Brek Shea's goal for Dallas was disallowed when it shouldn't have been. At least that one was close. At the other end, Brian McBride was clearly offside on his equalizer, and there was nothing fast or particularly tricky about the simple serve-receive sequence. Someone needs a talking to over that one.

Also in the RSL-Kansas City contest, referee Ricardo Salazar showed Kansas City captain Davy Arnaud a second yellow for dissent. It's true that Arnaud should have shown more discretion while carrying a yellow, and it's true that he probably paid the price for over-yapping all game long. Still, it was also a shining example of the inconsistency that rules MLS grounds. Players do as much throughout pretty much every match.

But we'll let Red Bulls coach Hans Backe have the last word on the vexing officiating that continues to drag down overall quality (even as a burgeoning inventory of skillful performers should be making this league increasingly worth the price of admission). Besides, Backe is sure to be fined for his comments, for what he had to say about seeing two Red Bulls ejected against New England, one correctly and one not so much:

"I would say it's an absolute disgrace," he told the Boston Herald. "It's ridiculous, it's a joke. When the referee decides games like this, probably the MLS should do an investigation ... You can see the level of the referee, the level went like this [up and down]. It's a joke. If this had been in Italy there would be an investigation if the referee was bought."

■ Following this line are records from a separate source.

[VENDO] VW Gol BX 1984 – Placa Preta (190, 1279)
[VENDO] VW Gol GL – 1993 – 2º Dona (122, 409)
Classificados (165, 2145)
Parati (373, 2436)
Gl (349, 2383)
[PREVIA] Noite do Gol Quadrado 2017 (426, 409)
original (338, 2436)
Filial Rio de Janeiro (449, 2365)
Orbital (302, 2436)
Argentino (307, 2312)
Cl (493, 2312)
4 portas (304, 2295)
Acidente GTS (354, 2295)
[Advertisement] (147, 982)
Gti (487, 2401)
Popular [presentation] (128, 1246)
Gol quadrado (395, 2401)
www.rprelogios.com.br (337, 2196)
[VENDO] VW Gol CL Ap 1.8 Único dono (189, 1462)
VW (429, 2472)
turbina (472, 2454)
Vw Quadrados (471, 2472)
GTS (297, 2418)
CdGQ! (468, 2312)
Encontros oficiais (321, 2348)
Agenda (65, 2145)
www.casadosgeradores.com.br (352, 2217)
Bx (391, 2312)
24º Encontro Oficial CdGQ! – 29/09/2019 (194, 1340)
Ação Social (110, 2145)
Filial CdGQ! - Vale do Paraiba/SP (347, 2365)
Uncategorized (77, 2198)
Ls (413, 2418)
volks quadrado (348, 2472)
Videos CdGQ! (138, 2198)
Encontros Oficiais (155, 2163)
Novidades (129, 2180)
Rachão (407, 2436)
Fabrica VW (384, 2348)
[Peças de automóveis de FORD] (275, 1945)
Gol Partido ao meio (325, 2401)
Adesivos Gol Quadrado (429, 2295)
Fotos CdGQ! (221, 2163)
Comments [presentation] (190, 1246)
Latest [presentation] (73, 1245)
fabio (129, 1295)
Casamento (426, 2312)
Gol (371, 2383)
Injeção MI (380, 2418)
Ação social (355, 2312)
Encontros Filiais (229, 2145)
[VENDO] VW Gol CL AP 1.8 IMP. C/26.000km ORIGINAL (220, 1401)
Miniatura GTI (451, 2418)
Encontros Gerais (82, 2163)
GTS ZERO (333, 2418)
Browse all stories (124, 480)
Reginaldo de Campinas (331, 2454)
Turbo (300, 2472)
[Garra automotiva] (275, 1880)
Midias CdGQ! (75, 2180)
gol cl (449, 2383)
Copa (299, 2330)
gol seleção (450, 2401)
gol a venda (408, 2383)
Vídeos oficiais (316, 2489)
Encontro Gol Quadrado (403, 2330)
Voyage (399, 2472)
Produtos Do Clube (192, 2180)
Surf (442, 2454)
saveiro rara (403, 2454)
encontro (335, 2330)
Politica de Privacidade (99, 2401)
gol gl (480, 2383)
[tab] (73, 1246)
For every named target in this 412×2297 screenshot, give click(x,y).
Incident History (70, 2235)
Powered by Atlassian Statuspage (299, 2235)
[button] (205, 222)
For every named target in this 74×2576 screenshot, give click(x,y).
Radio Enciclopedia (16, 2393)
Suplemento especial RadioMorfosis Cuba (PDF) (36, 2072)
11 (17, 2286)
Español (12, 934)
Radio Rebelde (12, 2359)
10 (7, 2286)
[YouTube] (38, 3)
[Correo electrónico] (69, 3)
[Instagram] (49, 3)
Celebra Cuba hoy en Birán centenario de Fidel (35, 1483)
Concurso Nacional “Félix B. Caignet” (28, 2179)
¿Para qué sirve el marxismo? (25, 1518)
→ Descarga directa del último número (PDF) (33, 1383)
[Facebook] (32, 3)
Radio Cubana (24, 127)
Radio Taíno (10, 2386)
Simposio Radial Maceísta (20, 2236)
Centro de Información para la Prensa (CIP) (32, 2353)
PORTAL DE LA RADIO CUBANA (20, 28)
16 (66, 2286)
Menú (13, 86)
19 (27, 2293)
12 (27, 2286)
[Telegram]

Well, then. "Excuse me, Mr. Backe, commissioner Don Garber is on Line One."

5. Team of the week: Goalkeeper: Stefan Frei (Toronto); Defenders: Marvell Wynne (Colorado), Adrian Cann (Toronto), Todd Dunivant (L.A. Galaxy).

Midfielders: Shea Salinas (Philadelphia), Andy Najar (DC United), Shalrie Joseph (New England), Joel Lindpere (Red Bull New York), Clyde Simms (D.C. United).

Forwards: Danny Mwanga (Philadelphia), Fabian Espindola (Real Salt Lake).